Johannes Dantiscus' personal seal, a depiction located at Stanford University Libraries, identifies him as Ioannes De Curiis [= von Höfen], Pruss. Varmien [= of Warmia Prussia] with St. Katharinen, St. Jakob and St. Petri crests.

His family's name was von Höfen[1], while Flachsbinder is an occupational name derived from his grandfather's ropemaking trade (literally flax binder). Johannes took on the nickname Dantiscus in order to show that he was a burgher of Gdańsk/Danzig (Latin: Dantiscum) where his father was a brewer and merchant.

He finished his elementary studies at a parish school in Grudziądz (Graudenz), and studied first in Greifswald, then in Kraków where he was awarded a bachelor’s degree.

During his studies, the teenage Dantiscus became associated with the royal court of king John I Albert of Poland, and took part in military expeditions against the Turks and the Moldavians. For over 30 years he was a royal diplomat and the royal secretary.

Dantiscus, at King Sigismund I's side, took part in the Holy Roman Empire's convention of Vienna in 1515. In Vienna he was knighted by the emperor for his services and was made a nobleman.

Johannes became a church canon, then Bishop of Chełmno and later of Bishop of Warmia.
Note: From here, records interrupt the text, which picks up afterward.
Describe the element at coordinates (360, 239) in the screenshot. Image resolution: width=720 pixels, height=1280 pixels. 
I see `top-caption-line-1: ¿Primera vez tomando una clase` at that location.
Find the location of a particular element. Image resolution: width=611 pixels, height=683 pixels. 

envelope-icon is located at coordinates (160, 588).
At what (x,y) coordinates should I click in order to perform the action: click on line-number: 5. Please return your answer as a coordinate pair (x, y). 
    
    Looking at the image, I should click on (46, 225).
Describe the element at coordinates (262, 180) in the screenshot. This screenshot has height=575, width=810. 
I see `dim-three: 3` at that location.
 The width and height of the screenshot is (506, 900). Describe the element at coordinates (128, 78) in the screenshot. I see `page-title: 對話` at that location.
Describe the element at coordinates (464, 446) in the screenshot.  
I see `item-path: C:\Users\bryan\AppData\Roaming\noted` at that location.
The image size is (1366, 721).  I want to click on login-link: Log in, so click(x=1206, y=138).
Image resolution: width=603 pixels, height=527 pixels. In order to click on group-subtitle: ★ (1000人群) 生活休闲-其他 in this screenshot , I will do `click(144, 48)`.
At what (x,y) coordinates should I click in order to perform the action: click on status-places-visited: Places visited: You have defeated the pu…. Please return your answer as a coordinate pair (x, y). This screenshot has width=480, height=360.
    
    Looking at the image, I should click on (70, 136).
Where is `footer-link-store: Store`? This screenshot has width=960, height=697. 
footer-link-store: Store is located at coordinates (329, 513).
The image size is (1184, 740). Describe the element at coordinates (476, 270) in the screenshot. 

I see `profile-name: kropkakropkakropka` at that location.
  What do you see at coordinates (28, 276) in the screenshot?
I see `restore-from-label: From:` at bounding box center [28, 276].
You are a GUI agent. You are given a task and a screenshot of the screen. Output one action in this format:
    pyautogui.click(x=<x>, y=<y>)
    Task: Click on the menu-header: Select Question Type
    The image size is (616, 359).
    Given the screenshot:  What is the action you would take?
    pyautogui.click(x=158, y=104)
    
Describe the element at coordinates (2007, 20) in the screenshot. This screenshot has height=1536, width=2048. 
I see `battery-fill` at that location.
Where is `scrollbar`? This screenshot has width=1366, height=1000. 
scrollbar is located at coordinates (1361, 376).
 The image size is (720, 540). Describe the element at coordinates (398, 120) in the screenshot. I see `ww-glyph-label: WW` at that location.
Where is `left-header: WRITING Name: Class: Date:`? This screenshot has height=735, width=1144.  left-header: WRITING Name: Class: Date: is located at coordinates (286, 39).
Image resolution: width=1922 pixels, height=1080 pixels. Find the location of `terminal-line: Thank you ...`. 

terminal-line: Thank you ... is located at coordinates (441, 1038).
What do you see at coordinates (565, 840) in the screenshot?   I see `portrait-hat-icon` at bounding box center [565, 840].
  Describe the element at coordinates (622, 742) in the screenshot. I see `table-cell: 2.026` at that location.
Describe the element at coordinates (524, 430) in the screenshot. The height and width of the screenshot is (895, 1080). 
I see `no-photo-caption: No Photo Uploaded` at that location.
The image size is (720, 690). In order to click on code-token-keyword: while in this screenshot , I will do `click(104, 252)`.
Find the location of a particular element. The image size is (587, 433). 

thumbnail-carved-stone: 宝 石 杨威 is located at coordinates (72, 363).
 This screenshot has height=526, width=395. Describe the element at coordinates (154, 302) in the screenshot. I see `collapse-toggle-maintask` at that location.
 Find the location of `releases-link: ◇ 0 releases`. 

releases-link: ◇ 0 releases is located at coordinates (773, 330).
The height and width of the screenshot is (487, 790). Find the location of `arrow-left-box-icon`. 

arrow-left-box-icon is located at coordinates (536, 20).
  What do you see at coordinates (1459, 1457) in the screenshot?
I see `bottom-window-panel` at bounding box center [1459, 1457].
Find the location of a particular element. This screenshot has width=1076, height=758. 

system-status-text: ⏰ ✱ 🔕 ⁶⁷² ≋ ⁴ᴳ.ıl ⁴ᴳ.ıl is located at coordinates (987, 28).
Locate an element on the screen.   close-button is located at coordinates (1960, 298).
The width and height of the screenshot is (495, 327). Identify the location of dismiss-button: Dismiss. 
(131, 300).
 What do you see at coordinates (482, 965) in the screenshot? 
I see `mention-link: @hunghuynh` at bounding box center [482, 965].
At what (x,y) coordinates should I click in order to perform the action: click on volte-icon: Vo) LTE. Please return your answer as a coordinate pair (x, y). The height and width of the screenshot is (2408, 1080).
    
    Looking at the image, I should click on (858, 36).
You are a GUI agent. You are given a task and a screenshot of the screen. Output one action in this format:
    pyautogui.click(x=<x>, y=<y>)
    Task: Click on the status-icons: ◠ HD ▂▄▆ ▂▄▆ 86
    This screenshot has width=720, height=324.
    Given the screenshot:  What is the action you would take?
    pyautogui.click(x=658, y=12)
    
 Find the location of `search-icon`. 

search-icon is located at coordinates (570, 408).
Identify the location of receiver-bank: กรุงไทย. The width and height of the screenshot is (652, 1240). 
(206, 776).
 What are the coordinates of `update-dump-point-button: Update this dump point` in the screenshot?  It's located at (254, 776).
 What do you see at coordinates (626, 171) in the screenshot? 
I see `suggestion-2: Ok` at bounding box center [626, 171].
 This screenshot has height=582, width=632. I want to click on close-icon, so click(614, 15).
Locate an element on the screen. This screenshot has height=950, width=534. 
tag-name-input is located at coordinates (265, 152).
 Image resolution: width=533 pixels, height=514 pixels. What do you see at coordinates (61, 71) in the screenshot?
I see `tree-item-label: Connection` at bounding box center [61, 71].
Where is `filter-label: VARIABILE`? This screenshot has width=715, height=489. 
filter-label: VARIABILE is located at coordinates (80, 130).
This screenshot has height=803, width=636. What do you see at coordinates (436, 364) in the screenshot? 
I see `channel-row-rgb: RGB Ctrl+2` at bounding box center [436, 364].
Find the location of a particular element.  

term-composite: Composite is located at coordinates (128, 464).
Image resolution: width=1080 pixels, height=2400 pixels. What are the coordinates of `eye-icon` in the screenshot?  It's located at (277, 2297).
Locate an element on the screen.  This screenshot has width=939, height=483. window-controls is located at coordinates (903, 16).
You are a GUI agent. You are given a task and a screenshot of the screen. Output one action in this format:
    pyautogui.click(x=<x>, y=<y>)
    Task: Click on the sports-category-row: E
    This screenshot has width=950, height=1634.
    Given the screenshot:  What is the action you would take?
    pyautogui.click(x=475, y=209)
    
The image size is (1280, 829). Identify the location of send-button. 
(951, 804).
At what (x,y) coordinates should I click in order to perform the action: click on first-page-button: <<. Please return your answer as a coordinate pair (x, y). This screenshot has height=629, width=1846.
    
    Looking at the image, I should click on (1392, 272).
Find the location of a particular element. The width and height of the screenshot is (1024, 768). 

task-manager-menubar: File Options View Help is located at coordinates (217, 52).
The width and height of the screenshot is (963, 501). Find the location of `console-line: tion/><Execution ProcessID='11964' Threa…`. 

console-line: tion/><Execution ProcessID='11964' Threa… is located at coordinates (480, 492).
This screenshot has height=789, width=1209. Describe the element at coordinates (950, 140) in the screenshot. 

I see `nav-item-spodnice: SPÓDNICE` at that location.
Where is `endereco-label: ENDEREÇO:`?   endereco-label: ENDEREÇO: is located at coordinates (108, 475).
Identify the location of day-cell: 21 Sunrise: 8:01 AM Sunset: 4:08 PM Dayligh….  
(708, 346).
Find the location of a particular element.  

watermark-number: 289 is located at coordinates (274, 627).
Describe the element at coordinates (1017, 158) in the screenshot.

He also wrote many poems, mainly in Latin, for which he is regarded as one of the most outstanding poets. Among his many works is his autobiography Vita Joannis de Curiis Dantisci ("The Life of Johannes of the Danzig Church").

In addition, he maintained an active correspondence with prominent persons and institutions throughout Europe as well as with relatives, also named Flachsbinder or Höfen. Thousands of his letters dating from 1500-1548 are still in existence [2]. Dantiscus wrote mainly in Latin and German, and sporadically received letters in Polish, or in other languages.